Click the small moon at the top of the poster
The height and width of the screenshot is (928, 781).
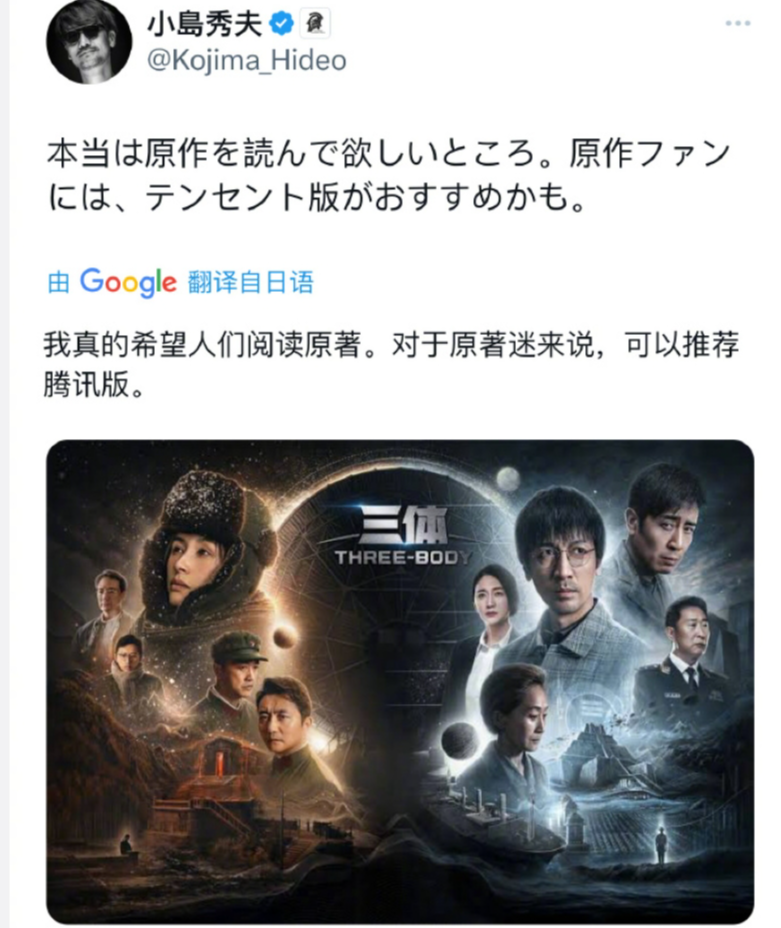508,479
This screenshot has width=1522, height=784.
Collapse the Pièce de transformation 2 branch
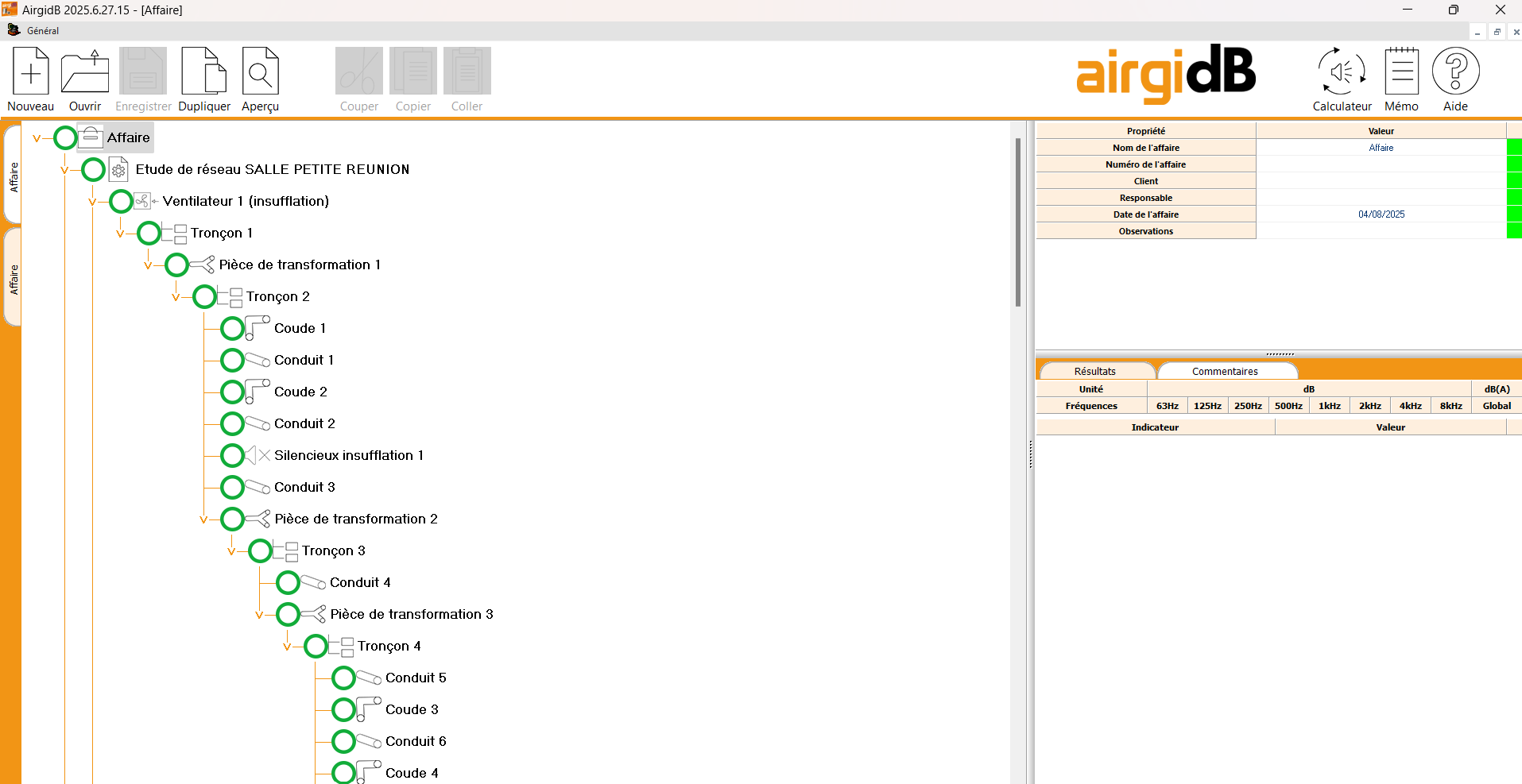[x=203, y=519]
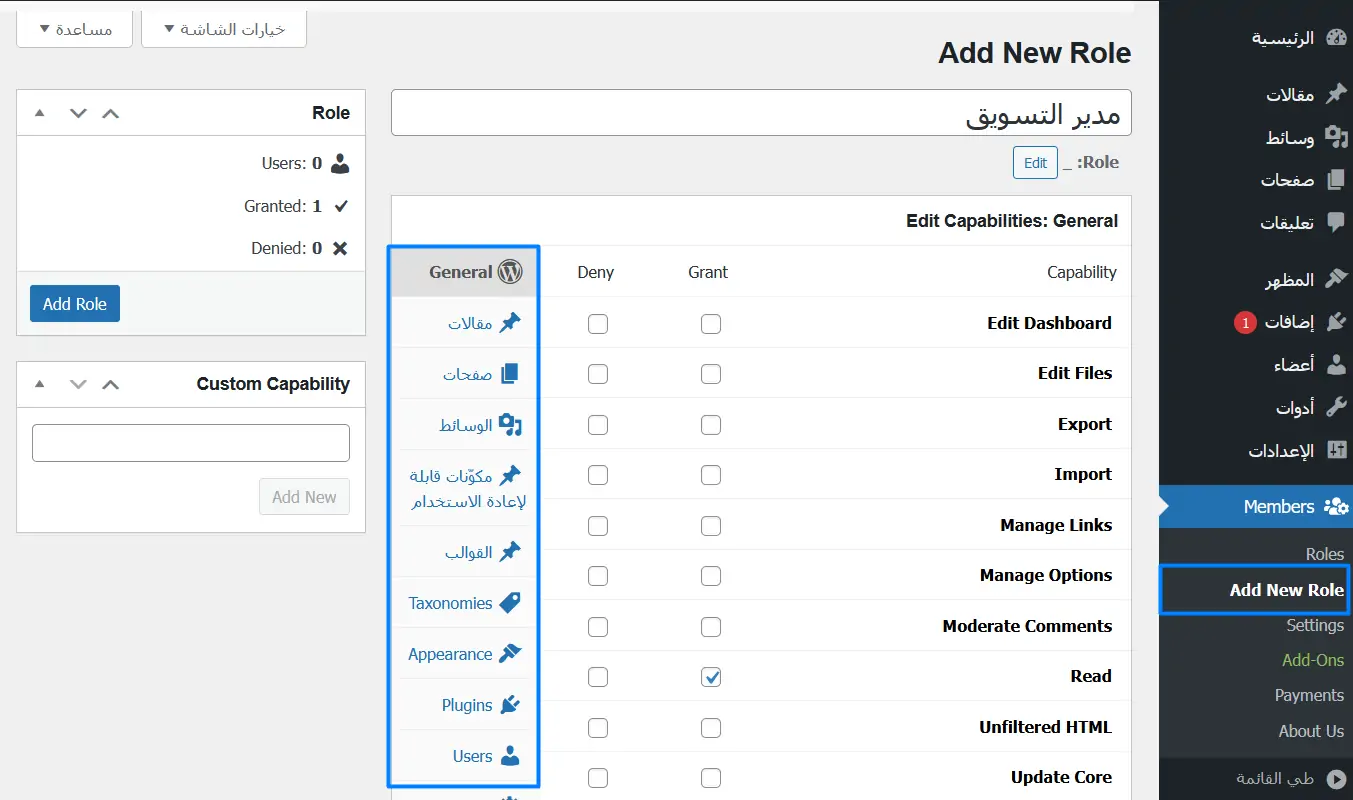
Task: Click the Users person icon in capability tabs
Action: point(510,756)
◆ ◆ ◆ ◆ ◆
**Given task:** Quote every line of the entries above word for word, leaving out the pictures.

**Correct response:**
Click the small moon at the top of the poster
The height and width of the screenshot is (928, 781).
508,479
This screenshot has width=1522, height=784.
Collapse the Pièce de transformation 2 branch
[x=203, y=519]
Task: Click the Users person icon in capability tabs
Action: point(510,756)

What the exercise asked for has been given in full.